A sim card contains a shared symmetric secret that is known to the
network operator and to rather too many people on the operator's staff,
and which could be easily discovered by the phone holder - but which is
very secure against everyone else.
This means that cell phones provide authentication that is secure
against everyone except the network operator, which close to what we
need for financial transactions. The network operator maps this
narrowly shared secret to a phone number. The phone number, which once
upon a time directly controlled equipment that makes connections, is now
a database key to the secret.
There are now send-money-to-and-from-phone-number systems in Canada
<http://digitaldebateblogs.typepad.com/digital_identity/2008/10/sos-sms.html>,
in South Africa, and in various third world countries with collapsed
banking systems.
At present, each of these systems sits in its own narrow little silo -
you cannot send money from a Canadian phone number directly to a South
Africa phone number, and, despite being considerably more secure than
computer sign on to your bank, are limited to small amounts of money,
probably to appease the banking cartel and the "money laundering" controls.

■ ■ ■ ■ ■ ■ ■

REQUEST:
Extend the passage on SIM-card secrets and phone-number money transfers, picking up after its final sentence. The material after this point is unrelated to the passage on SIM cards.

PROVIDED RECORDS:
■ ■ ■ ■ ■ ■ ■

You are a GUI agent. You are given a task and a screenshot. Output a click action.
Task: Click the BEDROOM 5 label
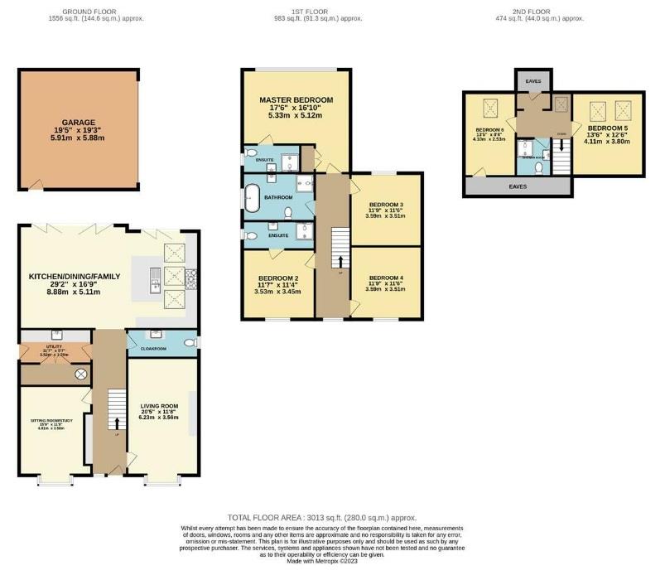click(608, 129)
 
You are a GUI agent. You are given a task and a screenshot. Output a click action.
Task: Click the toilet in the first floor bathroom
click(287, 213)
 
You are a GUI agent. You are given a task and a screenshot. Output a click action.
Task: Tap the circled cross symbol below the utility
click(81, 374)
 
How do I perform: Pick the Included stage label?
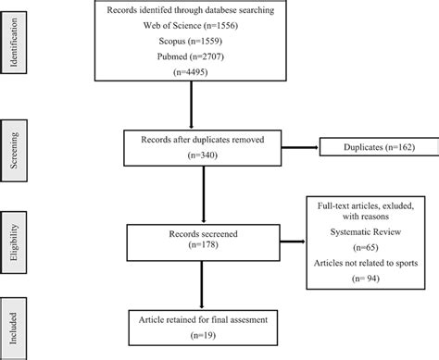tap(12, 325)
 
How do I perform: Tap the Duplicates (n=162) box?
tap(373, 146)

■ ■ ■ ■ ■ ■ ■

RESULT FOR THIS TASK:
Skype originally planned to introduce such a system, which would have
been a world wide system, skype id to skype id, but backed off, perhaps
because of possible regulatory reprisals, perhaps because computers are
insufficiently secure. If you click on the spot in the UI that would
have connected you to Skype's offering, you instead get an ad for paypal.
Of course, the old cypherpunk dream is a system with end to end
encryption, with individuals having the choice of holding their own
secrets, rather than these secrets being managed by some not very
trusted authority, and with these secrets enabling transfer of money, in
the form of a yurls representing a sum of money, from one yurl
representing an id, to another yurl reprsenting an id.
We discovered, however, that most people do not want to manage their own
secrets, and that today's operating systems are not a safe place on
which to store valuable secrets.
We know in principle how to make operating systems safe enough
<http://jim.com/security/safe_operating_system.html>, but for the moment
readily transferable money is coming in through systems with centralized
access to keys, and there is no other way to do it.
If the mapping of phone numbers to true names is sufficiently weak, (few
of my phone numbers are mapped to my true name) centralized access to
symmetric keys is not too bad.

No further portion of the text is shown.